** BEGIN SOURCE TEXT **

Monday, March 28, 2022

Visualizing access logs from my blog server

One of the things I’ve missed, having moved my blog off of Blogger, is the metrics. I don’t use the metrics for much, but there’s a nonzero serotonin hit to knowing that my content is read by someone. It’d be nice to be able to restore at least that piece of the Blogger feature-set.

Fortunately, I have access logs and a log analyzer.

I’ve settled on goaccess for my log analysis; it’s pretty straightforward, takes HTTP access logs as input, and presents the data visually (including on the command line). It’s installable on my local machine via the package manager (sudo apt-get install goaccess), so no problems there.

The steps are pretty straightforward:

  • Get the logs
  • Dump them into goaccess

The script to do that is short and sweet:

#!/bin/bash

SERVER=fixermark.com
LOGPATH=logs/personal-blog.fixermark.com/http
DESTINATION=logfiles

mkdir -p "$DESTINATION"
scp $SERVER:$LOGPATH/access.log* $DESTINATION
pushd $DESTINATION
# this is redundant because it's a symlink on the server to the most recent logfile
rm access.log.0
# gunzip will confirm replacing files
yes | gunzip -f *.gz
popd
goaccess $DESTINATION/access.log*

I run that, and I’m presented with a nice terminal interface for viewing the logs.

** END SOURCE TEXT **

EXERCISE PROMPT → What command does the blog post give for installing the log analyzer on the local machine? The listing has no connection to the blog post.

** BEGIN DATA EXTRACT **

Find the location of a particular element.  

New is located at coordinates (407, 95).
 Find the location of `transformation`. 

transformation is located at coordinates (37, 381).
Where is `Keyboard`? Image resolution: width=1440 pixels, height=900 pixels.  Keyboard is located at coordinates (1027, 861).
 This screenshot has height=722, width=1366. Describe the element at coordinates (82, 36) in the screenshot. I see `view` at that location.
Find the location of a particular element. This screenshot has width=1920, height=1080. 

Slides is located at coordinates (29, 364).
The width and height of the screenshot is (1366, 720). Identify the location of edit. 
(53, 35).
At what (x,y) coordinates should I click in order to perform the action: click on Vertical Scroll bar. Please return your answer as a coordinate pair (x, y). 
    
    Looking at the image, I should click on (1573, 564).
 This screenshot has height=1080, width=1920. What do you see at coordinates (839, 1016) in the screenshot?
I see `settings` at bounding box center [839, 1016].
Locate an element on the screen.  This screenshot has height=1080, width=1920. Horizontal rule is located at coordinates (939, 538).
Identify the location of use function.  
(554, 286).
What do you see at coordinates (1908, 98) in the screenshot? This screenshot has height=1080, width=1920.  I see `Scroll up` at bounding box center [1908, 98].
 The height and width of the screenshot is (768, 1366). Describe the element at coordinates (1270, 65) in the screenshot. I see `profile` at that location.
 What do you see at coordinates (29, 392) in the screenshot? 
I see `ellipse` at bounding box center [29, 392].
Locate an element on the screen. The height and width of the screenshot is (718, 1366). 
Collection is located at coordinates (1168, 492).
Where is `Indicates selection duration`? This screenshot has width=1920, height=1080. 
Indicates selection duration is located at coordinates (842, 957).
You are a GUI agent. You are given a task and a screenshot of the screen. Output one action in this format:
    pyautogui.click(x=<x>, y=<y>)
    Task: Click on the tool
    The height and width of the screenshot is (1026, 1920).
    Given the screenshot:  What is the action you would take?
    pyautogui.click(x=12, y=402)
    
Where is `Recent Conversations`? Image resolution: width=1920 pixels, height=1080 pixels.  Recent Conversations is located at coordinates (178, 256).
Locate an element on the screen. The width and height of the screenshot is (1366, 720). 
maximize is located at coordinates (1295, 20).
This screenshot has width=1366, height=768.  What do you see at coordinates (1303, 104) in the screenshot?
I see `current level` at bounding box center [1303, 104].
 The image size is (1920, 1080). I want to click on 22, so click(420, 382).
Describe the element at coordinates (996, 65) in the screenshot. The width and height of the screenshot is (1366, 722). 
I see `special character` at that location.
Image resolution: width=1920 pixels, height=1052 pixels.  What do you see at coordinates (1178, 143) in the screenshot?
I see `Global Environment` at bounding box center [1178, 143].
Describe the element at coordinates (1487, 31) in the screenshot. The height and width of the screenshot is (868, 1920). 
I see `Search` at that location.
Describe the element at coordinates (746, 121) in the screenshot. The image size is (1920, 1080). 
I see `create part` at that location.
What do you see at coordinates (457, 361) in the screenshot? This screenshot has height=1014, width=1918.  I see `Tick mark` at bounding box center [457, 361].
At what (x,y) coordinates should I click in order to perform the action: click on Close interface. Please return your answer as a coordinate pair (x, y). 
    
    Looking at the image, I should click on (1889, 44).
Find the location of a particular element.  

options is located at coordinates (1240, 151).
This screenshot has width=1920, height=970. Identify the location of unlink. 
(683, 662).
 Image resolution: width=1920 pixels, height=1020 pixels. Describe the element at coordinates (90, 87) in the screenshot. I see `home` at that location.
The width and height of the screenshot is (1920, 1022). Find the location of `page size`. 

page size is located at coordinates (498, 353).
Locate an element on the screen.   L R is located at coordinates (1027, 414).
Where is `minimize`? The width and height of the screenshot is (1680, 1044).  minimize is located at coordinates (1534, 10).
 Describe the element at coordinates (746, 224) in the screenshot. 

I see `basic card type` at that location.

** END DATA EXTRACT **

SOLUTION TO THIS PROBLEM → sudo apt-get install goaccess